▶ _Problem to work on_
A stretch of the entries below is to be set down exactly, running from the line with "Click the highlighted" through the line with "The height and width of the screenshot is (689, 800).", both included, and no other line.

● ● ●

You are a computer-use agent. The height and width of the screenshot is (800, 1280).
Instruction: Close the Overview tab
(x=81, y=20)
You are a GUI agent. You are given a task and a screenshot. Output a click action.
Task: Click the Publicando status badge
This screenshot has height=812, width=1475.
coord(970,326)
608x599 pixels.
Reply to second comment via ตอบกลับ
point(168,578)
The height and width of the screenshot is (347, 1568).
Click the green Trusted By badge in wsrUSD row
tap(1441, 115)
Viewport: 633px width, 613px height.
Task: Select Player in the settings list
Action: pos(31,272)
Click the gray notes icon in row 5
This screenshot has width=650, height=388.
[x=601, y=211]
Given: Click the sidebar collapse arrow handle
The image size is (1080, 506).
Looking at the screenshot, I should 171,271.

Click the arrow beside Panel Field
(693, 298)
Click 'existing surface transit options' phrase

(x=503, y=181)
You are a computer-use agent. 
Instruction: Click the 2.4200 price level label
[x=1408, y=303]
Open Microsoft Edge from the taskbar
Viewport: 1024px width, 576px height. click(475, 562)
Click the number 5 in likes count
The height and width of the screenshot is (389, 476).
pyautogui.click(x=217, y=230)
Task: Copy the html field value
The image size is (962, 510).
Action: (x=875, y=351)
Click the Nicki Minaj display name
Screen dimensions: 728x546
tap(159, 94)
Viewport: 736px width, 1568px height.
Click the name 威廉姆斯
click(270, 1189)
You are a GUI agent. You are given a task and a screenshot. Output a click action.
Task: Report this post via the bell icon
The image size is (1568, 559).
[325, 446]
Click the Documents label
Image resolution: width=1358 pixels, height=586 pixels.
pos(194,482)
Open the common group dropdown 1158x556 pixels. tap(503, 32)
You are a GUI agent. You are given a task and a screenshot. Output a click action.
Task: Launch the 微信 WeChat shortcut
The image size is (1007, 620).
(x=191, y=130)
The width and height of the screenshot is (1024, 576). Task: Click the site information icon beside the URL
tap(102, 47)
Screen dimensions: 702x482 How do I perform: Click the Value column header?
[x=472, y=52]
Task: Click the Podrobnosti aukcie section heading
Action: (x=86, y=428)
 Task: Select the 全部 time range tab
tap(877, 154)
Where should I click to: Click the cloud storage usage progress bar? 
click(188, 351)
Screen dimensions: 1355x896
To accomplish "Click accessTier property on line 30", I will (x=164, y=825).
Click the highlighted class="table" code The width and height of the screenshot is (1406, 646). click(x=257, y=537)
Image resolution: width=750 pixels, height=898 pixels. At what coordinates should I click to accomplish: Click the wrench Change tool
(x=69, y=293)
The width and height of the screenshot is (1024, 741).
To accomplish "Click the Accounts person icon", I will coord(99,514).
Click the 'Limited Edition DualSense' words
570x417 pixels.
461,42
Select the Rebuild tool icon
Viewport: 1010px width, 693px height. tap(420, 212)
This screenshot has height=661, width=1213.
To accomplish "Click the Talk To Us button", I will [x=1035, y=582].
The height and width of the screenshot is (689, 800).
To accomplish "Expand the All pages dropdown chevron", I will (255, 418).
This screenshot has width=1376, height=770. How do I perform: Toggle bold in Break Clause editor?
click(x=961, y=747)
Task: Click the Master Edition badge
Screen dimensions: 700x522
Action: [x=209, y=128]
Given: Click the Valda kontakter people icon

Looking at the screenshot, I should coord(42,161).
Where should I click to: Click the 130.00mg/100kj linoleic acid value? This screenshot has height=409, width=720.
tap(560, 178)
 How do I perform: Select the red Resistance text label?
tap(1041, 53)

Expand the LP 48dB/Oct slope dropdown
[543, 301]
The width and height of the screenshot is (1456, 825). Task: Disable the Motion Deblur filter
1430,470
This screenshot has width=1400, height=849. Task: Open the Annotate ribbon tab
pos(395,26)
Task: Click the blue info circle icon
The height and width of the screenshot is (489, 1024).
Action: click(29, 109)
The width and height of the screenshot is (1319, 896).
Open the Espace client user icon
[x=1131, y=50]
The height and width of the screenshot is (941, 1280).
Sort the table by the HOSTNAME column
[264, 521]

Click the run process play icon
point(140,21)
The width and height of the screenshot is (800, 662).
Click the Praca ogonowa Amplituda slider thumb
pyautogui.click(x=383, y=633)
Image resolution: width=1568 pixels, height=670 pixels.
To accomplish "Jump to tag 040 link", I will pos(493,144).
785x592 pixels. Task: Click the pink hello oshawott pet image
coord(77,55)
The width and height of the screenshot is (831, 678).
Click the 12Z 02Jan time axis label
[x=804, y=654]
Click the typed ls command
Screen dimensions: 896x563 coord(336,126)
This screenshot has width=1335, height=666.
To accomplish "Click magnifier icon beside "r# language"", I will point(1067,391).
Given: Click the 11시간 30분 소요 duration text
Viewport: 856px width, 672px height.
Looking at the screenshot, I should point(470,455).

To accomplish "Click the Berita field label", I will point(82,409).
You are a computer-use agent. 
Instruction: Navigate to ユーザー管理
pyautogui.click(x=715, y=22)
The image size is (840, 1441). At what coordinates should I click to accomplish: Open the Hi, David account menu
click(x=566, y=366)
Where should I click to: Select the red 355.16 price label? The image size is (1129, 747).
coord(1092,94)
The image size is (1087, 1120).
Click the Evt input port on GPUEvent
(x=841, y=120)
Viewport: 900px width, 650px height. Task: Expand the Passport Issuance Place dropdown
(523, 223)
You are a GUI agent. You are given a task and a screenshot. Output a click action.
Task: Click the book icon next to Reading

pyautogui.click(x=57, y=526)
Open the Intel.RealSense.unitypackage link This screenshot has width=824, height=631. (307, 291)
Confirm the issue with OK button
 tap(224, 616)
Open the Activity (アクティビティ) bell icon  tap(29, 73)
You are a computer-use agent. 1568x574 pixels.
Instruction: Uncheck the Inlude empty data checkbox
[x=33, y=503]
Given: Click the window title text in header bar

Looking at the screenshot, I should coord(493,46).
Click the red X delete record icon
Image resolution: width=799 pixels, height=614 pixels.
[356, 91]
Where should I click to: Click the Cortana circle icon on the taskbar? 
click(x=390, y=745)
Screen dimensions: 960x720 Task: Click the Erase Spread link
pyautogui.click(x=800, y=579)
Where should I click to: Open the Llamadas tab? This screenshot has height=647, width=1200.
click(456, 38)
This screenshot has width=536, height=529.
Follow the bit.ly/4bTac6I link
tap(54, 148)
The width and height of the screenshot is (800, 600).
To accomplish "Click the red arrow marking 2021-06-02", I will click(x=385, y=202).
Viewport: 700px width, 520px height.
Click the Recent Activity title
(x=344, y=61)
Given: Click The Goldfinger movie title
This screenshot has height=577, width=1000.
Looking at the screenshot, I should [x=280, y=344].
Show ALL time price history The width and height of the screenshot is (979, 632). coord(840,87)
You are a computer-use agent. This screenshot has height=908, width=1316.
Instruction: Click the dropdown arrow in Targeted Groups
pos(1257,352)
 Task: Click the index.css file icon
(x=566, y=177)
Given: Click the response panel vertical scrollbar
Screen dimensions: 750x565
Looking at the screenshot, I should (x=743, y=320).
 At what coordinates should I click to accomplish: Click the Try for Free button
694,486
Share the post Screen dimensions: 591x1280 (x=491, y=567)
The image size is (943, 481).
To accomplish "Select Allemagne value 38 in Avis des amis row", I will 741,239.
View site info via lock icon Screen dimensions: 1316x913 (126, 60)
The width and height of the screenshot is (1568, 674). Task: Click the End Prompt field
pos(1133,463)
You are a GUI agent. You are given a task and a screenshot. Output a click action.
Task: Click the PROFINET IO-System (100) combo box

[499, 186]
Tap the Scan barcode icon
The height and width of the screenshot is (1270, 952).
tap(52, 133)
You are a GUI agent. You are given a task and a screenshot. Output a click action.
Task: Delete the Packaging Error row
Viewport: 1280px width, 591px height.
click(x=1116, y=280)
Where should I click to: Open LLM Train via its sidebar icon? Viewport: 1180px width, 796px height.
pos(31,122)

● ● ●

▶ _Response to the task_
Click the highlighted class="table" code The width and height of the screenshot is (1406, 646). click(x=257, y=537)
Image resolution: width=750 pixels, height=898 pixels. At what coordinates should I click to accomplish: Click the wrench Change tool
(x=69, y=293)
The width and height of the screenshot is (1024, 741).
To accomplish "Click the Accounts person icon", I will coord(99,514).
Click the 'Limited Edition DualSense' words
570x417 pixels.
461,42
Select the Rebuild tool icon
Viewport: 1010px width, 693px height. tap(420, 212)
This screenshot has height=661, width=1213.
To accomplish "Click the Talk To Us button", I will [x=1035, y=582].
The height and width of the screenshot is (689, 800).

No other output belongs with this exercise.